Way to go!!! Y'all are such a great team. I'm happy to see you are making do with what you got. You need to tell your parents approve of you both taken some lessons. Lol


----------



## MaggieRoseLee (Aug 17, 2001)

What if you babysit or get some money to help pay for part of classes? May convince your parents you are serious if you help with the cost...


----------



## Konotashi (Jan 11, 2010)

That's AWESOME! Something tells me you need another camera man. I can only imagine how difficult it is to try and video while you're watching Banjo and directing him. :crazy:


----------



## ShadowBandit (Oct 26, 2011)

I hope you get the classes! Agility is something I want to try too! I don't know how the puppy would be but sometimes we drive past this agility place and it looks amazing!


----------



## MaggieRoseLee (Aug 17, 2001)

ShadowBandit said:


> I hope you get the classes! Agility is something I want to try too! I don't know how the puppy would be but sometimes we drive past this agility place and it looks amazing!

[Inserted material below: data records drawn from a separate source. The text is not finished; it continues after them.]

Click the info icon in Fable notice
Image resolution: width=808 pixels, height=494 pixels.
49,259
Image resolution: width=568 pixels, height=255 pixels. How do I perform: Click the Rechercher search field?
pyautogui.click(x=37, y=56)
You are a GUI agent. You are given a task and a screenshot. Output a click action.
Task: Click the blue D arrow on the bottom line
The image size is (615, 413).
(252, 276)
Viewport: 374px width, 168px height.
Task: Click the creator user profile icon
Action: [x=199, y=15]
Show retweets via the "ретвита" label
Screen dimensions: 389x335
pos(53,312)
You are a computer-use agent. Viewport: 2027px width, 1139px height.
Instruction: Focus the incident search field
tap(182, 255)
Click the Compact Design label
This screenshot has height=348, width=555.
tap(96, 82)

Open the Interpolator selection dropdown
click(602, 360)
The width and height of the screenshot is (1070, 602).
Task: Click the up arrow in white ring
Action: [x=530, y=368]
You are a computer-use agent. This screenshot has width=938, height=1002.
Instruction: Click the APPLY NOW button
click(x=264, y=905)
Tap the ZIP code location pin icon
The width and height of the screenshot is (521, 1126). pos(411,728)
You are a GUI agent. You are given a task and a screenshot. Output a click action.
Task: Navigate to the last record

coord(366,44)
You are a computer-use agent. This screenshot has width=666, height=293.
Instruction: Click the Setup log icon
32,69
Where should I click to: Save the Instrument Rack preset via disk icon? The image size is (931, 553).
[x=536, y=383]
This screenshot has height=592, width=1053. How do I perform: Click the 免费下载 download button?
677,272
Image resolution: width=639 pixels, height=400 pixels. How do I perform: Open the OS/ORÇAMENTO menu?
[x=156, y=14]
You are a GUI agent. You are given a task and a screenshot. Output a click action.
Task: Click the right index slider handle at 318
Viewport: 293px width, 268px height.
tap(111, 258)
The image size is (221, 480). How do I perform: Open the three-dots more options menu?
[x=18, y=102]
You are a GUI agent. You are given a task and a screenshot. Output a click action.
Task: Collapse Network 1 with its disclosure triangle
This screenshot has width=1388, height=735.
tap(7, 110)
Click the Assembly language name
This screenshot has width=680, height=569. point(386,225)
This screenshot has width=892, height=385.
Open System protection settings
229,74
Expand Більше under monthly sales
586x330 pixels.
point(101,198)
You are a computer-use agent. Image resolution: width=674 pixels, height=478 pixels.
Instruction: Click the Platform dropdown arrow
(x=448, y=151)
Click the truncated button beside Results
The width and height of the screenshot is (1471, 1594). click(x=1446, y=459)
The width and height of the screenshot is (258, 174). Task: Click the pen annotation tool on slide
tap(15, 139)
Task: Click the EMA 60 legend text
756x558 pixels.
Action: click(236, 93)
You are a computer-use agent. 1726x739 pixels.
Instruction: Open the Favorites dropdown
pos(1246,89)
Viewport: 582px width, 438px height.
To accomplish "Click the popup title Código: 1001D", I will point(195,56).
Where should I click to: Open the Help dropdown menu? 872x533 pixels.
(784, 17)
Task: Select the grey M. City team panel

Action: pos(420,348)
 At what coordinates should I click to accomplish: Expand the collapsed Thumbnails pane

Your puppy would be GREAT!!!!! Best to call up and find out when the next beginner session starts, and many places have puppy agility classes (no jumping and it's about the foundation skills). But agility is weird and sometimes 'new' classes can only start about every 6 months. Why I was enrolled in puppy classes a week before I even had my new puppy! :wild:


----------



## PaddyD (Jul 22, 2010)

You are doing great on your own. Does he do the chute?
I hope you can get your classes but even if you don't you are both having a lot of fun and you are creative at making obstacles.


----------



## RileyMay (Aug 6, 2011)

Oh my goodness, sorry this is late. Yeah, I need to find something to set the camera on. I don't use the chute. My dad is still thinking about the classes, which is driving me insane! Probably ordering me some real jumps, and some weave poles. I taught him the weave poles by putting sticks into the ground, lol! Everything you see here, is what I teach him to do by myself. It was actually easy. He loves agility. He's very driven too, which I also love!! Agility is something I love, and hope to do soon!!


----------